Asphalt bubbles up from the earth.  We use it to bind disparate things into a hard aggregate - it skinned our knees at recess and now it gets us where it wants us to go.  Black and smooth at first, it grays, pits and buckles with age.  Our garden has found its way into the cracks of the asphalt, settling into its curves and hollows, earth silting up and washing away on its crusty surface.  There is strong patience in taking root here.

A humble material, asphalt provides the infrastructure for our dependence on oil, the very thing it arose from.  There is pleasure in meeting this hard surface with the softness of the earth.  Our dirt comes from many places – a few buckets here and there of thick grey clay, of forest black soil and acorn husks.  There is  Frank's earth from China, a blend of pilgrimage sites including Tiananmen Square; and Rafe and Rose Martin's earth from Joshu's temple - a cypress tree grows here. 

A giant stump marked where to begin, and the Buddha sits there surrounded in vinca – an invasive plant that worries the foresters but pleases us urban gardeners with its vigor.  As the earth has begun to hold we protect its fragile borders with river stones and thyme, and a Lady’s Mantle has settled in.

Cut flowers from the altar and rose petal offerings end up quickly in the compost heap.

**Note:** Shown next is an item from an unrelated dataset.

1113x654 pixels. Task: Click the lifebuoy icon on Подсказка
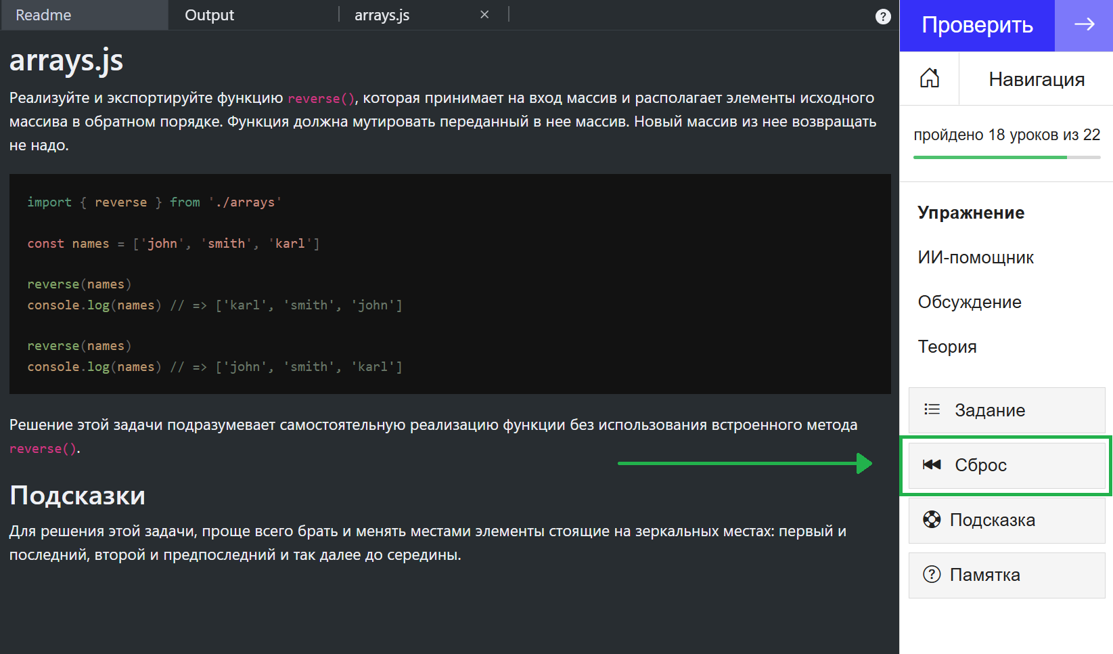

As the seasons change so do these flowers – the very first layer of our own cuttings has appeared over store-bought irises and yellow tulips, curling and browning into dank rot softness.  Our pierced garbage can is an enso of what arises and falls.  Stanley Kunitz writes, "We are all containers for composting.  So we cannot approach the compost heap without a feeling of connection."*

Once on a scrap of paper in the dokusan room I left a note for Susan Ji-on.  “Did you see the Buddha head in the Wisteria pot?”  It was the final hour of long zazen, and I couldn’t wait until the silence had ended to verify my sanity, for after days of  silently observing the garden a head appeared from nowhere.  The surprise of this gift had teacher and student both in shivers, and in the next day we learned that it had been snuck into the garden by our neighbor, Ivar, who once lived in the building that is now home to Empty Hand.

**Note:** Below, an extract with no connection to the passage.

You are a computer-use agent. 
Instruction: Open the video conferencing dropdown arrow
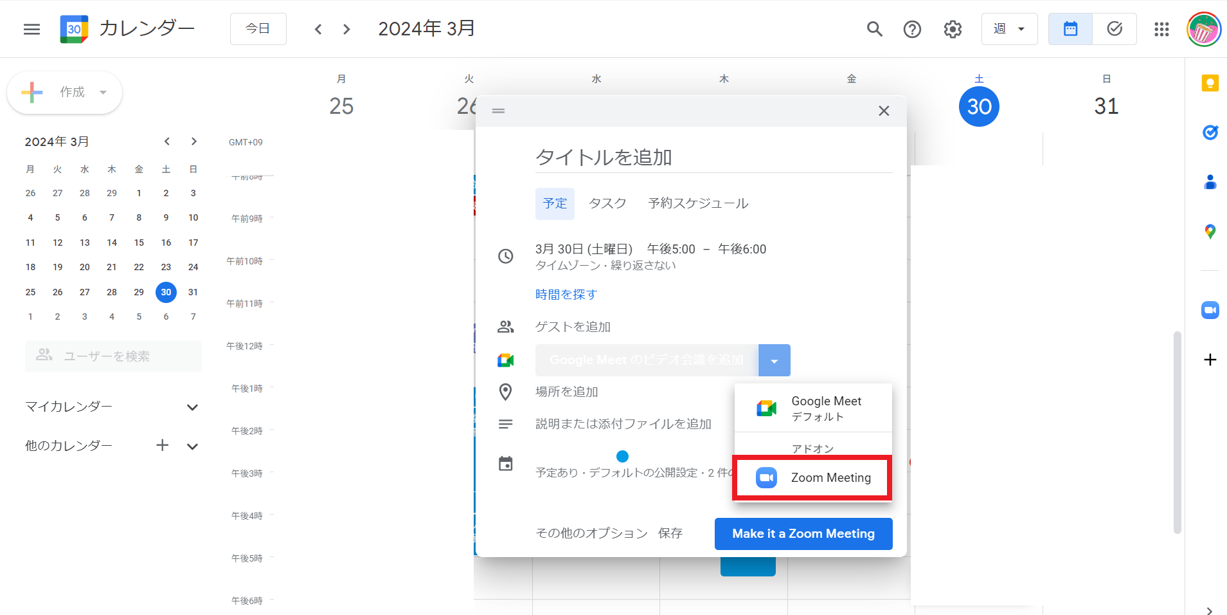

Other such gifts have arrived, turtles in a row, and a Hotei too large to be discreet.   In Ed Roberson's beautiful poem, “Hotei:  The Fullness,” is conveyed our delusion to seek transcendence in Enlightenment’s fullness, the mistaken satisfaction “that fullness is assumed upon the full.” Hotei’s belly is for Roberson as much the swollen belly of no possessions, the swollen belly of the poor, distended to the very last minutes of life.   It is as though Roberson urges us to rub this belly not for good luck, but in acknowledgement of the path beyond abundance and lack.  In our urban garden, Buddha’s stillness is in the very left corner, and wandering Hotei is bursting from the right.

 Our feeders are frequented by sparrows and finches mostly.  They perch on springy willows in a gang. But as ground feeders it feels as though it is the pigeons who have really made our garden their home, strutting among the potted plants or resting on Buddha's head.  Transmission bows were interrupted by the cardinal that appeared out the window, but a cardinal has appeared only a few times since then.  There are other creatures who come to the garden to feed, raccoons have cleaned their fish in the birdbath, leaving  unfinished carcasses behind.  And a Red-tailed or Cooper's Hawk occasionally catches a squirrel or a pigeon - here, a Cooper's Hawk is wary as it feeds.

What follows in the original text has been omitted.